Manual de Viola da Terra
Frontispício da obra do formador Ricardo MELO, "Manual de Apoio ao Estudo da Viola da Terra Micaelense", Ponta Delgada, Direcção Regional dos Assuntos Culturais, 2005. Estamos em presença de um importante manual de iniciação ao conhecimento e toque tradicional da Viola da Terra usado na Ilha de São Miguel, Açores, com 44 páginas e um cd com 20 faixas sonoras, oficialmente apresentado na cidade de Ponta Delgada a 18 de Fevereiro de 2006.
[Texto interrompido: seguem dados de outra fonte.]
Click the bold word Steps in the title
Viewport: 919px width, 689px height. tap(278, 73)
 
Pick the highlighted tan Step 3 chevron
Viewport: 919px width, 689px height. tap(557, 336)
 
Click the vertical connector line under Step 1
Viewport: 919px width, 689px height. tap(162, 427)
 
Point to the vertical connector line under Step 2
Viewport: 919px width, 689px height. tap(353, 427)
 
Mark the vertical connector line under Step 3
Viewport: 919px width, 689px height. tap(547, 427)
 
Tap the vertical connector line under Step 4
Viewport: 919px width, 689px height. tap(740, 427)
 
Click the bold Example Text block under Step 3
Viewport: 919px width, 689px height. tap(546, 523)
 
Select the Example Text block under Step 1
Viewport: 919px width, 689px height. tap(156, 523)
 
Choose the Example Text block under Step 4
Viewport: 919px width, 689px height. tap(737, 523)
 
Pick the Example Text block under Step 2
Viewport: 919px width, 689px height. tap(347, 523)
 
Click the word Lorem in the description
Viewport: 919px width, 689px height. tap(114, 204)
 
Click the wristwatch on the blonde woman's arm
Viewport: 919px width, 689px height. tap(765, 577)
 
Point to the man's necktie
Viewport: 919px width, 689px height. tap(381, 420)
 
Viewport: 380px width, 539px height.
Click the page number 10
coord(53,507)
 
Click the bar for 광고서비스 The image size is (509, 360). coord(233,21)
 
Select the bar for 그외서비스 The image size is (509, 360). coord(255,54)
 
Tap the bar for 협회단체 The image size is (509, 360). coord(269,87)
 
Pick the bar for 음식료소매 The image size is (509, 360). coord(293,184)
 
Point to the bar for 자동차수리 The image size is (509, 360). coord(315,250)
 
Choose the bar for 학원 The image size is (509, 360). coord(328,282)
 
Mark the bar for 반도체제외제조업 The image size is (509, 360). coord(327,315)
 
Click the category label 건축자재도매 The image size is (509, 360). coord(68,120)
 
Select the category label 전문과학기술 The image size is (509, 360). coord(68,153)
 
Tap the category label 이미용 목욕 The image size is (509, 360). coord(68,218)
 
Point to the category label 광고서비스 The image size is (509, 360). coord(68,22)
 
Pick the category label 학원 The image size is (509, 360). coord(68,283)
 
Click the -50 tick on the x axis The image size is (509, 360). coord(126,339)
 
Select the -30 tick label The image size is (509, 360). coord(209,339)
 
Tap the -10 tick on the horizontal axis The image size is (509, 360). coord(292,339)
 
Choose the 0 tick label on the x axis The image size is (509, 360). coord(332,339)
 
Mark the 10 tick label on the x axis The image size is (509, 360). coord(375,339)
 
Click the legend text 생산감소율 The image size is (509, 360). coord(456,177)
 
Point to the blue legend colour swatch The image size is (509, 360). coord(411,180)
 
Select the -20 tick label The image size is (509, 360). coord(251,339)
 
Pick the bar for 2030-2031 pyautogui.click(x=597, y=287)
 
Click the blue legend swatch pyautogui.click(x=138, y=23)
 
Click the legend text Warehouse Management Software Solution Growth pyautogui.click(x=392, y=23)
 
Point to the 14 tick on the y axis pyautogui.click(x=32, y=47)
Ricardo Melo, formador de Viola da Terra no Conservatório de Ponta Delgada, disciplina onde sucedeu condignamente ao Mestre Miguel Pimentel, brinda-nos com um método onde se espraia sobre o historial da viola de arame regional, respectivo sistema de encordoamento e afinação, técnicas de mão direita e de mão esquerda, escalas, acordes maiores e menores (tablaturas e fotografias) e diversas transcrições musicais de modas tradicionais.
O cd tem o mérito de apresentar aos alunos 20 trechos de modas (canções) e "bailhos" (=danças) em 1ª e 2ª violas interpretadas separadamente. Não deixo de exprimir algum contentamento ao (re)escutar estas modas que bailei e trauteei na minha juventude, quando entre 1983-1985 integrei o Grupo Folclórico Ilha Verde da Escola Secundária Domingos Rebelo onde reinava o Sr. Quental como tocador de Viola da Terra.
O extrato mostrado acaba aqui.